As the Arkestra navigator observes about his former boss, “Nothing he ever played was done just to gain acceptance. The objective was to prepare people for the Age of Space, with the realization that only true creativity is accepted by the creator of the universe.”
Al and Ruth — who also trekked through space with the Arkestra as a singer — were already a husband/wife team and parents to a young child during their busiest days of touring in the band, “home schooling” daughter Cynthia (if “home” could occasionally be defined as a tour bus or hotel) and continuing in that role even after taking a hiatus from band life when Cynthia (who would go on to graduate from Rowan University) was six years old.

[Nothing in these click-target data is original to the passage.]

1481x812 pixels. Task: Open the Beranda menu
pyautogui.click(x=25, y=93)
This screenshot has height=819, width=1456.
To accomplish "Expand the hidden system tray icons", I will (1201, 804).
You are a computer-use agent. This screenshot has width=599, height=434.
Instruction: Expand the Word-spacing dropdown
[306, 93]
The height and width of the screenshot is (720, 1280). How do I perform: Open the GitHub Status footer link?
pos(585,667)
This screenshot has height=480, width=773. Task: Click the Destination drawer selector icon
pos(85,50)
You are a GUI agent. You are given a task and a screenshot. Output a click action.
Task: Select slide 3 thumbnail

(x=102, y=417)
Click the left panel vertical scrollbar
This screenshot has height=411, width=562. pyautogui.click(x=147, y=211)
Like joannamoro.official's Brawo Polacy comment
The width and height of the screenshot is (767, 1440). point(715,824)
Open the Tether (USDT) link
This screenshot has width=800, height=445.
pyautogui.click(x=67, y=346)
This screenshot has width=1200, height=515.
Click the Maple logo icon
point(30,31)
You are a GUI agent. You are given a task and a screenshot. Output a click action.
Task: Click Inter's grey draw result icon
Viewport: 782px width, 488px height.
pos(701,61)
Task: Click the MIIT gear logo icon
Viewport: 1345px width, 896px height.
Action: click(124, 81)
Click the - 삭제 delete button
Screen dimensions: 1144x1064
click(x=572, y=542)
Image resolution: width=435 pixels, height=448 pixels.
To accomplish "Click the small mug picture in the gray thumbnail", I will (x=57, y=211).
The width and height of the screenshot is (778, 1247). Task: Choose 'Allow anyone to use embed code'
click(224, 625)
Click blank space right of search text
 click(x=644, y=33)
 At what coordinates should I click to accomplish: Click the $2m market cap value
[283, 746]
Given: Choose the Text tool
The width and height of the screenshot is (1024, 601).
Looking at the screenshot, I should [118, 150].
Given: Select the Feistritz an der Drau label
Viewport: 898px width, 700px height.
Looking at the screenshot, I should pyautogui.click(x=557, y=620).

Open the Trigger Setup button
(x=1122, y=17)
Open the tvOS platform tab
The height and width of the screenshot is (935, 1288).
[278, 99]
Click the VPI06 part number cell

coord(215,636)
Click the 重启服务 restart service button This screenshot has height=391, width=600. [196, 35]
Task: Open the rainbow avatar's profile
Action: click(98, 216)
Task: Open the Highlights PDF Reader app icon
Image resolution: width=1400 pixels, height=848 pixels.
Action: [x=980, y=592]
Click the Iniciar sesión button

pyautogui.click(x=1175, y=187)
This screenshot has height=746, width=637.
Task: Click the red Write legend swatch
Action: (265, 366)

None of which is to suggest that Wright — a Class of ‘55 grad of Red Bank High School, and an alumnus of Atlanta University — is cold on the idea of public school education. A longtime fourth and fifth grade teacher in the Red Bank, Middletown and New Brunswick school systems, he was named in 2008 to Red Bank Regional’s Distinguished Alumni Hall of Fame.
Before that, the musician and educator also maintained a whole other identity as a sculptor upon finding himself “in a state of limbo” when he left the touring life. Creating some 1200 sculptures in wood at his old Shrewsbury Avenue studio, Wright would go on to see his studies of the founders of the Schomburg Center and the Tuskegee Institutefeatured in their respective permanent collections — and would donate works to the private collection of his personal favorite musician, the late bop saxophonist Jackie McLean.
“I was really just trying to occupy my time,” says Wright of his almost accidental interlude as a fine artist, adding that he put the sculpting tools aside when he came to the realization that he “said what I had to say.”
From there, however, it was on to a new stint as a writer — through his book Zo Sez (Nothing Pofound), a 2004 collection of “pithy thoughts” described variously as “erudite or humorous, philosophical or witty.” The self-published volume is still available for sale here.
“Little Red Bank is a small town/ a town for which Count Basie helped make it a part of history”
While his energies may have been “actuated to another level of consciousness” by his proximity to the solar flares of Ra, it’s as a musician that Wright most famously carries on the Count Basie legacy.
In fact, Wright once lived next door to the old Basie place, a family homestead visited in later years by the legendary Kid From Red Bank on his frequent homecoming excursions.
“He’d come into town driving a pink Cadillac convertible,” says Wright of the Count’s grand entrances. “He’d always talk to the kids in the neighborhood, ask how we’re doing in school.”
The earlier version of the Al Wright Unit honored the Basie-birthing borough with Red Bank, a self-released CD of original Wright songs (including the civic love letter “Red Bank II”) recorded a little over ten years ago. Although it’s probably a challenge to find one for sale these days, redbankgreen was able to ascertain that the Red Bank Library has at least one copy for borrowing (as does the Middletown Main Library).
When the Wrights and Murphy drop in at the old Eisner place on Front Street to play the first of two scheduled 2010 shows, they’ll be adding a nod to another of Sun Ra’s distinctive devices, by incorporating a dance component. It comes courtesy of Carol A.L. Penn — medical doctor, doula, yoga instructor, veteran of the Alvin Ailey American Dance Theater, and herself a story for another day.
Adds Wright, “I’ll be tapping, too.” Did we mention that he’s also a proficient tap dancer?
“We don’t say any of these things to be boastful,” explains Wright when summing up the formidable credentials of the extended Unit family. “It’s just where we’re from.”